- Hollis Johnson
- McDonald’s announced on Tuesday that it is swapping frozen beef for fresh meat in Quarter Pounders across the US.
- However, the chain isn’t currently making the change to other burgers, such as the Big Mac.
- “We have value customers and they’re happy with where those products are,” the company’s U.S. president, Chris Kempczinski, told Business Insider
- McDonald’s needs to win over upscale customers with innovation like fresh beef, while still convincing bargain shoppers to visit the chain.
On Tuesday, McDonald’s announced it was swapping frozen for fresh beef in all of its Quarter Pounder burgers by early May. Roughly 3,500 restaurants across the US are already serving burgers made with the fresh beef.

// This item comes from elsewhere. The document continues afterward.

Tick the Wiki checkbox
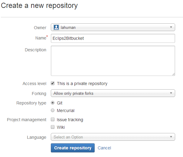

The company’s U.S. president, Chris Kempczinski, told Business Insider that there aren’t any plans to make the switch for other burgers, such as the iconic Big Mac – at least not yet.
- Kate Taylor
“Much like you saw with all-day breakfast, we started with some things,” Kempczinski said. “We’re starting with the Quarter Pounder and we’ll see what the reaction is and go from there. So, it’s possible.”
Executives said McDonald’s decided to make the fresh-beef swap on the Quarter Pounder, instead of other burgers, after listening to customers’ demands. Linda VanGosen, McDonald’s vice president of menu innovation, said that a certain subset of customers has been seeking “hotter, juicier, more flavorful” burgers from the chain.

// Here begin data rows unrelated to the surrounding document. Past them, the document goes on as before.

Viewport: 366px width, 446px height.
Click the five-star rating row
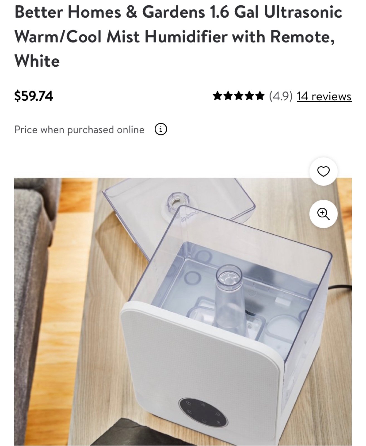coord(239,96)
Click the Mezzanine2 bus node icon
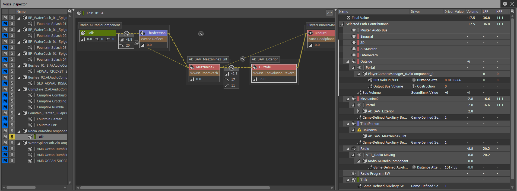This screenshot has width=517, height=191. [x=192, y=67]
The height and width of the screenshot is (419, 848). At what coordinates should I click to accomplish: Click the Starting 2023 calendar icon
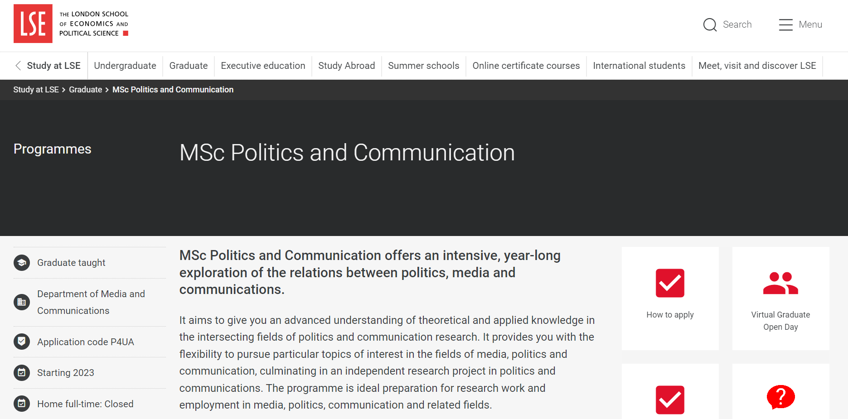pos(22,373)
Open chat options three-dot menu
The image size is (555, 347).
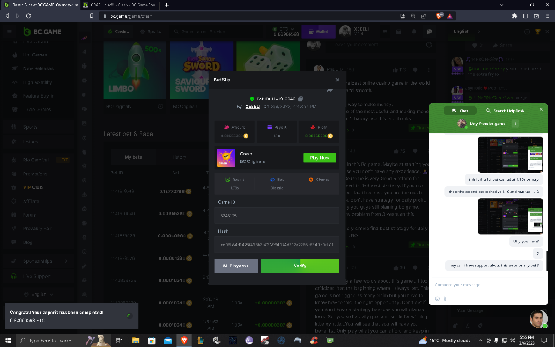[x=515, y=124]
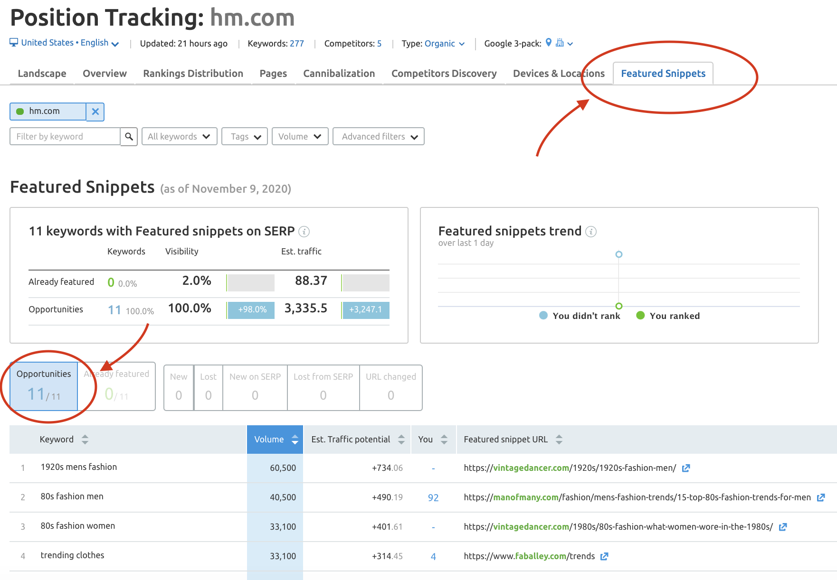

“We have value customers and they’re happy with where those products are,” VanGosen said.
McDonald’s recent menu initiatives have been split between attracting customers looking for higher-quality (and more expensive) food and diners that simply want the best deal possible. According to Kempczinski, the two groups “tend to be two customers segments” that visit McDonald’s for different reasons.
Budget shoppers are visiting McDonald’s for the deals, such as the chain’s new $1 $2 $3 value menu. If they can get a better deal at a different fast-food chain, they will ditch McDonald’s to save a few dollars.
Meanwhile, a different subset of shoppers is drawn to McDonald’s because they want higher-quality food that they can enjoy and not feel guilty consuming. McDonald’s has tried to win over these customers with things such as antibiotics-free chicken, upscale espresso drinks, and, of course, fresh-beef Quarter Pounders.
To grow sales, McDonald’s needs to win over both groups of customers – who have completely different and opposing needs.
“When you have 30 million people a day coming into McDonald’s in the US, you serve a lot of people,” Kempczinski said.
“Certainly there’s a few different segments that we try to focus on,” he continued, “and there are areas that we try to make sure we win. But we serve … a broad cross-section of the country. So, we have to appeal to a wide variety of people.”